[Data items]
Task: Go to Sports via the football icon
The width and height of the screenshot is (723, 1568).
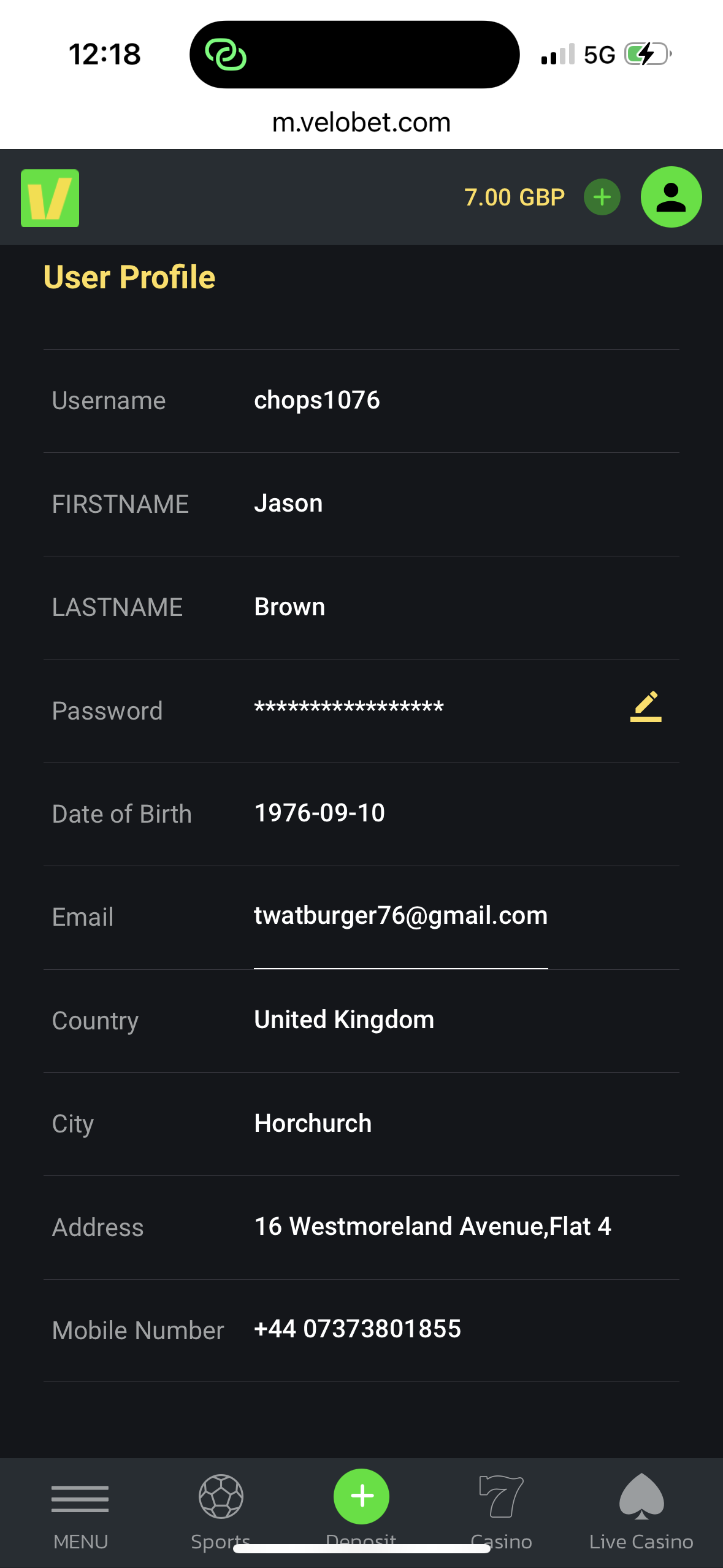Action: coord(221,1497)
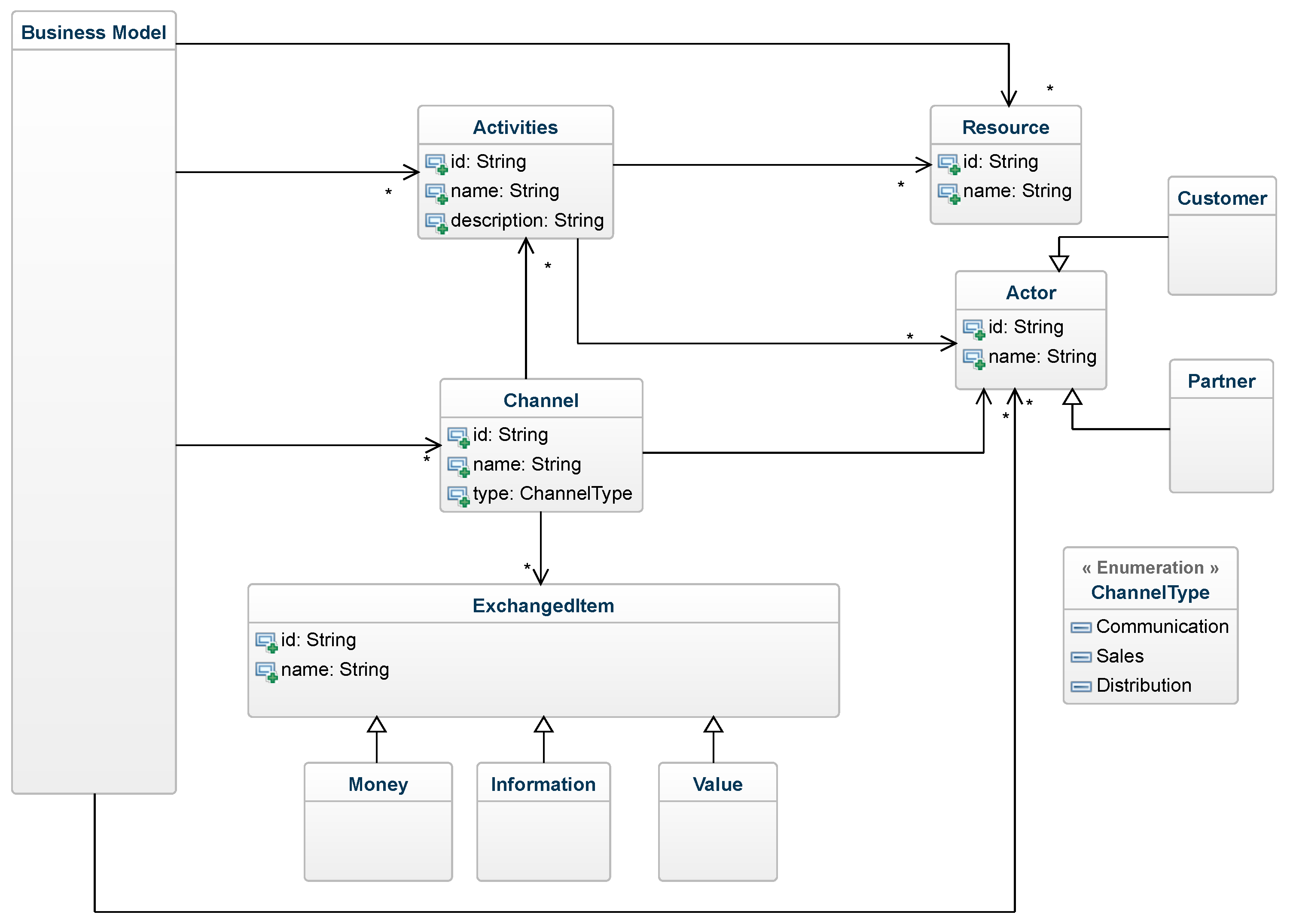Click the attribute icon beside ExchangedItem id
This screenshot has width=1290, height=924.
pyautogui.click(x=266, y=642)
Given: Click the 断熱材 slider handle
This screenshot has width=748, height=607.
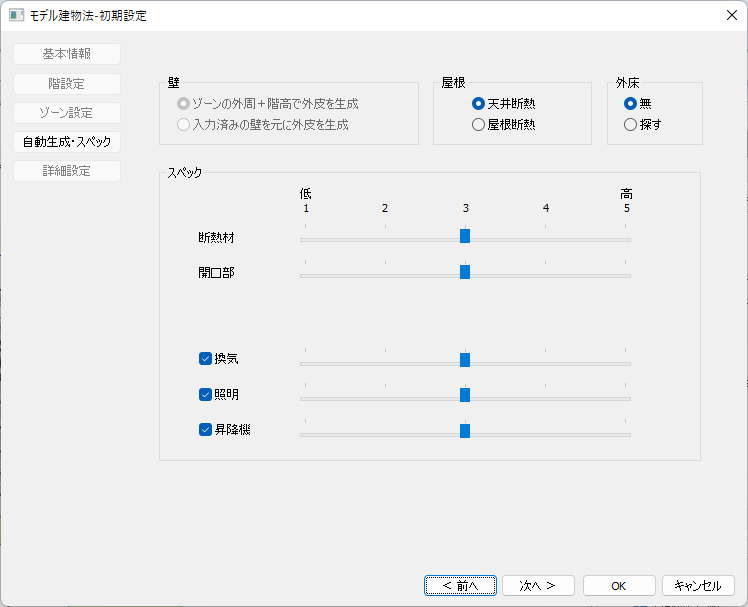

TASK PROMPT -
Render the data as a numbered list with one line per entry and no blank lines. Leave the pictures out.

SOLUTION FOR THIS PROBLEM -
1. Task: Go to Sports via the football icon
2. The width and height of the screenshot is (723, 1568).
3. Action: coord(221,1497)
4. Click the attribute icon beside ExchangedItem id
5. This screenshot has width=1290, height=924.
6. pyautogui.click(x=266, y=642)
7. Given: Click the 断熱材 slider handle
8. This screenshot has width=748, height=607.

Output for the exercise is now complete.